START RECORDS SUPPLIED
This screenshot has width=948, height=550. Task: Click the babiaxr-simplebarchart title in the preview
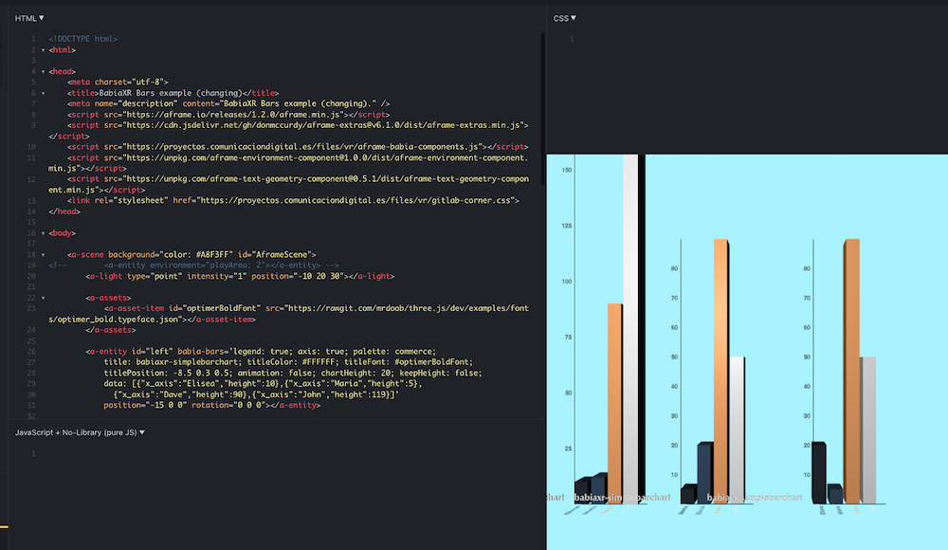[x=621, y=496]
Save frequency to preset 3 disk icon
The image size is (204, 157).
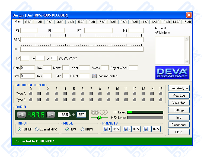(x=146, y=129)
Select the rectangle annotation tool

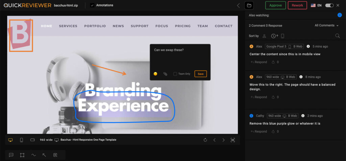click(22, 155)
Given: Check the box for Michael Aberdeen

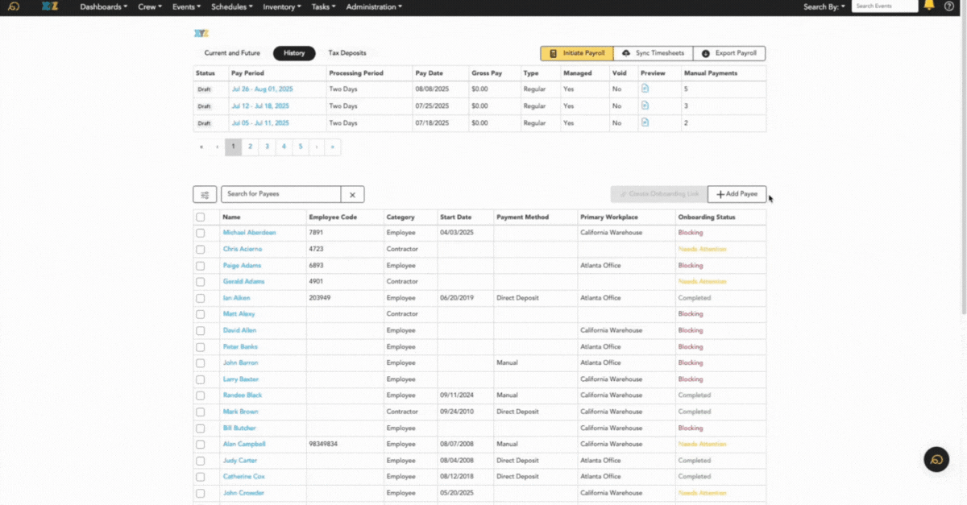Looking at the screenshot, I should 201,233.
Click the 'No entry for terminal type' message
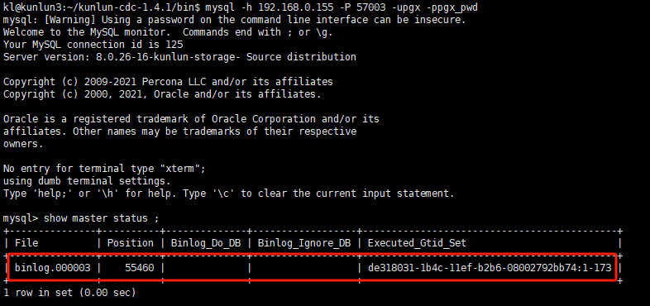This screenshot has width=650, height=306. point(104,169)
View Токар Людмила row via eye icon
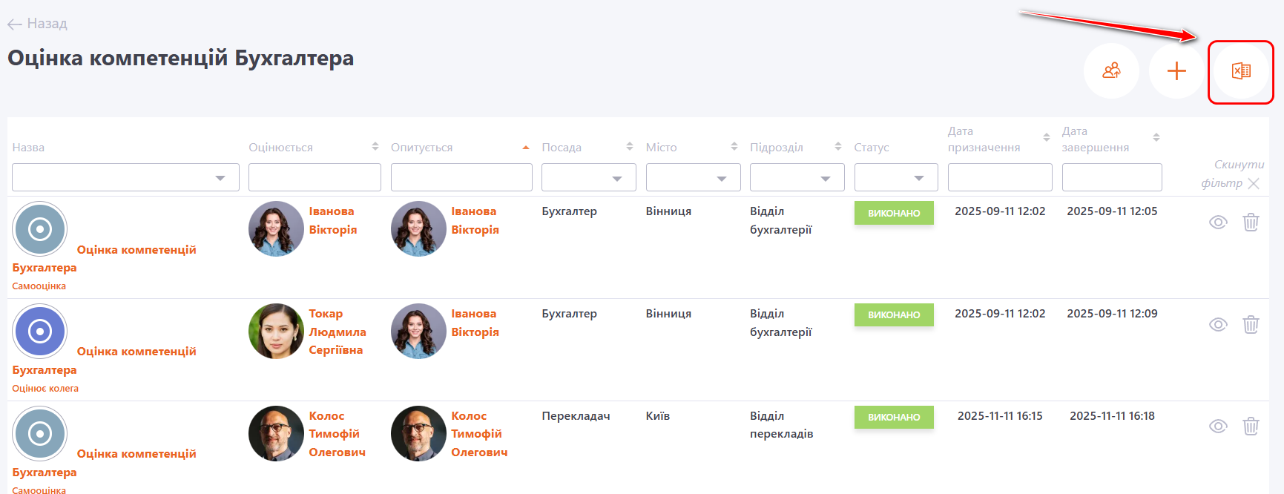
END RECORDS SUPPLIED
-- THE PROBLEM --
Leave every picture out and output the records exactly.

-- REPLY --
This screenshot has width=948, height=550. Task: Click the babiaxr-simplebarchart title in the preview
[x=621, y=496]
Save frequency to preset 3 disk icon
The image size is (204, 157).
(x=146, y=129)
Select the rectangle annotation tool

click(22, 155)
Given: Check the box for Michael Aberdeen

Looking at the screenshot, I should 201,233.
Click the 'No entry for terminal type' message
This screenshot has width=650, height=306. point(104,169)
View Токар Людмила row via eye icon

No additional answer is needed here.